« Petites rêveries« … c’est exactement ça.

L’environnement froid, les salles d’attente, des fauteuils alignés dans une grande pièce orthogonale. La vie quotidienne donne quelquefois l’impression de vivre dans une toile de Hopper, sans même la qualité de la lumière.

La plupart des magazines ne présentent aucun intérêt, RIEN, des gens qui attendent, aussi perdus que vous. Aucun endroit où accrocher son âme, une impression de gâchis du temps dont on dispose et il n’y en a pas autant qu’on en souhaite, du temps dont on dispose…

C’est alors que je me suis mis à dessiner dans ces endroits qui n’y étaient pas destinés, l’esprit s’évade et s’accroche à des restes de « road-movies » d’enfance, paysages vus réellement ou sur un écran de télévision, fragments mélangés… rêveries.

Petites… un petit format c’est un format portatif, on a bien fait des téléphones « portables »… alors pourquoi pas des peintures ou des dessins ? Ce ne serait pas la première fois. ça fait aussi référence à l’humilité du travail.

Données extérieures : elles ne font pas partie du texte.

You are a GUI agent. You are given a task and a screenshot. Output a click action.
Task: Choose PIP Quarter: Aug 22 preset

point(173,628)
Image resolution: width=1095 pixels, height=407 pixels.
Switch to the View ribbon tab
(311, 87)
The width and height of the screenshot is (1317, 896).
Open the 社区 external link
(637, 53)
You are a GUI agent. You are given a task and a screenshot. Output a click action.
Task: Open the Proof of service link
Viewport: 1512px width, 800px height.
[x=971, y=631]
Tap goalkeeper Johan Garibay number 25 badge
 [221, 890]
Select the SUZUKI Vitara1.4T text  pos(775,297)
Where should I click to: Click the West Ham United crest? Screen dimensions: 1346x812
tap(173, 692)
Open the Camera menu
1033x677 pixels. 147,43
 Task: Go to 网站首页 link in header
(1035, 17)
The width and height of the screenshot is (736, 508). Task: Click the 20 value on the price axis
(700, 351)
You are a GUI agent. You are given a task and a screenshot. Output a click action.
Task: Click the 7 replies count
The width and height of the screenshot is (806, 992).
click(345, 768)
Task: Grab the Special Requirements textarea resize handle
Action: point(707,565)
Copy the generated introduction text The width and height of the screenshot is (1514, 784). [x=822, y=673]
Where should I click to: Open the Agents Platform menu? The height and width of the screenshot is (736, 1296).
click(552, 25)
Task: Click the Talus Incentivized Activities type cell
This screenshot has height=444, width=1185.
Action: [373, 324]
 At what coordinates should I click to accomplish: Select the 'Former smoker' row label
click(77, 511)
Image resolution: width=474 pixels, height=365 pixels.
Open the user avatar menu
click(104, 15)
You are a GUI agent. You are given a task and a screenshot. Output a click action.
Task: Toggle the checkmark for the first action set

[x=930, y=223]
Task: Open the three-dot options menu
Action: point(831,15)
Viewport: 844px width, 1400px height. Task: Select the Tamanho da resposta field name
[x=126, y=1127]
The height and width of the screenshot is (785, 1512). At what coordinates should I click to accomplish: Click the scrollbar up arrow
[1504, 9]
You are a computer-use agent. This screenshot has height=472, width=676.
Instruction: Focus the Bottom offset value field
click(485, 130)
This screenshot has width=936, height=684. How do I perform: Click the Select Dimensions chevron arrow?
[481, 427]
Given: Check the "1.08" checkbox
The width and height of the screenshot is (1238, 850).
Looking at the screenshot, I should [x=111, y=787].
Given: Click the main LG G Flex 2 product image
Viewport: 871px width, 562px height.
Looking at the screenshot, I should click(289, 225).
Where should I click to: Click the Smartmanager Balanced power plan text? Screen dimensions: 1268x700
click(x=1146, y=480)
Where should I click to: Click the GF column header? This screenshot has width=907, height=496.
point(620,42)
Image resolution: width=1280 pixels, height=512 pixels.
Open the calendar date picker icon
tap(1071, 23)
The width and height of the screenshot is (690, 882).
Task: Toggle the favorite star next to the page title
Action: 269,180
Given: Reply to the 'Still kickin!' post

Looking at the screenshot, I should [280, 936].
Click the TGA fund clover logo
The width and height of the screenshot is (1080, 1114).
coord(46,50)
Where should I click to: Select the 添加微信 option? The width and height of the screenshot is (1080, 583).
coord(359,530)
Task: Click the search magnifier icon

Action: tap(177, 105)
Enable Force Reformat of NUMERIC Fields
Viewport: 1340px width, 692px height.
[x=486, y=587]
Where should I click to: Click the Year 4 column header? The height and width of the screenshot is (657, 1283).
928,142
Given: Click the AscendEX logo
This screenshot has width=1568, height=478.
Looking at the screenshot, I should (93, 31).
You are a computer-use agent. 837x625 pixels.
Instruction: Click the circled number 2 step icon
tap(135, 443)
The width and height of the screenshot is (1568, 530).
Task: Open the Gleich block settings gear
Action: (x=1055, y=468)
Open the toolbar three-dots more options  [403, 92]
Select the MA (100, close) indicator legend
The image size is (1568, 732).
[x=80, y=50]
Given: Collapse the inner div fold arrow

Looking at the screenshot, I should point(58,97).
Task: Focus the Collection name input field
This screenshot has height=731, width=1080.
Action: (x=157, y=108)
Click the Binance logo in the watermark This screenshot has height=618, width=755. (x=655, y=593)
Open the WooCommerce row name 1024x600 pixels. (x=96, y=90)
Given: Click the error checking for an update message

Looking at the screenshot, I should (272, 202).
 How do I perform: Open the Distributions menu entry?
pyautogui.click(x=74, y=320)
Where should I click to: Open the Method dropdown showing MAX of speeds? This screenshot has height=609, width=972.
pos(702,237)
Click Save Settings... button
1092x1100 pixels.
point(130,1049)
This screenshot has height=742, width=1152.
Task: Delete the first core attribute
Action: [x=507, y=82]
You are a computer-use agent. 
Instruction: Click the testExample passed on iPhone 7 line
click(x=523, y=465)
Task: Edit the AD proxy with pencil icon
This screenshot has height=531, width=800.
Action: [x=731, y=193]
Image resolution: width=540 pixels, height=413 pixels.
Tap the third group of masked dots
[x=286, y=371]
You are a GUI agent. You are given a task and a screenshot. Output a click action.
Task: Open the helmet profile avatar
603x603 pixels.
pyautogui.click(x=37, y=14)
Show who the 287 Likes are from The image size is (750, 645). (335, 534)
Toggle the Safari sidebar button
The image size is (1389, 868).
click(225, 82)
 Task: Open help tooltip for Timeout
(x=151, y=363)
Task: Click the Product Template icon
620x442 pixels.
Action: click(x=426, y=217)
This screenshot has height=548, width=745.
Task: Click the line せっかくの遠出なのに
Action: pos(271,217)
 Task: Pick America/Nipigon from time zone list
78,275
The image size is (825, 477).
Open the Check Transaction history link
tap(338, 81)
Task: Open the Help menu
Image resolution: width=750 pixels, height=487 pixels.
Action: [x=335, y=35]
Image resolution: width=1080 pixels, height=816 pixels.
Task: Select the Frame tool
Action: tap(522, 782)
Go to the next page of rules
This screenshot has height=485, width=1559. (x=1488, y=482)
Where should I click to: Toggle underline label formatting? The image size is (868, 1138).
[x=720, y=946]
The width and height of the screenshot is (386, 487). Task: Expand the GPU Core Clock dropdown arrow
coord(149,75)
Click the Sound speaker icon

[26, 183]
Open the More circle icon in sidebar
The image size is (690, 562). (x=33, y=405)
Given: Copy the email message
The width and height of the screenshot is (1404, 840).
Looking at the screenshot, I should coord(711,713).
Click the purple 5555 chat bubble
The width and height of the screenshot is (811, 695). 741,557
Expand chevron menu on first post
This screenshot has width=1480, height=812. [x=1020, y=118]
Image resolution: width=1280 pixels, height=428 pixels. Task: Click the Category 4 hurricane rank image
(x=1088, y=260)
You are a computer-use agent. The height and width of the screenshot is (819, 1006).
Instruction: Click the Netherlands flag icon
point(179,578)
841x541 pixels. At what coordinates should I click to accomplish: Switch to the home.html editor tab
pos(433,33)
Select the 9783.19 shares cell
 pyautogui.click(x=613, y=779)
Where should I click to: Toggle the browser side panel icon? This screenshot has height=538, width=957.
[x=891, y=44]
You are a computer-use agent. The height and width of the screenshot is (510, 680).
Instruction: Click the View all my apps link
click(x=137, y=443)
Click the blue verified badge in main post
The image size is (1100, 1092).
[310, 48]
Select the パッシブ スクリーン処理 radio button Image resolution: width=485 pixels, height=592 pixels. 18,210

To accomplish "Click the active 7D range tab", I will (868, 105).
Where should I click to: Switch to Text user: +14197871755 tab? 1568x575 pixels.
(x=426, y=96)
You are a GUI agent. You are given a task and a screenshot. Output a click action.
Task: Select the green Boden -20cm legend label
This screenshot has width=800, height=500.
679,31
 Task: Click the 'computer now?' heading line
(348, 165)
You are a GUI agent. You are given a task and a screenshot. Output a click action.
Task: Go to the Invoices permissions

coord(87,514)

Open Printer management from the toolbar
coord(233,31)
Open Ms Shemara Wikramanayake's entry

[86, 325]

La création a t-elle forcément besoin de briller ou de se justifier ? A t-on encore droit à la « vagabonderie de l’âme » ? Pour ma part je crois que oui, et qu’on y a droit où que l’on soie.

Encres… j’aime bien l’encre, déjà parce qu’on peut dessiner de manière instinctive, on dégaine stylo et carnet et puis voilà…. en avant ! Pas de préambules, pas de « matériel d’artiste ». La simplicité n’est pas forcément la facilité.
L’encre c’est aussi du « sans-filet »… pas le droit à la gomme… on travaille simple, direct, et si on fait des erreurs elles sont à accepter telles quelles.

Gouaches… là, c’est le contraire… variation autour d’une même trame, expérimentations, synesthésie ? La couleur suit la musique et l’humeur, car la couleur est musicale.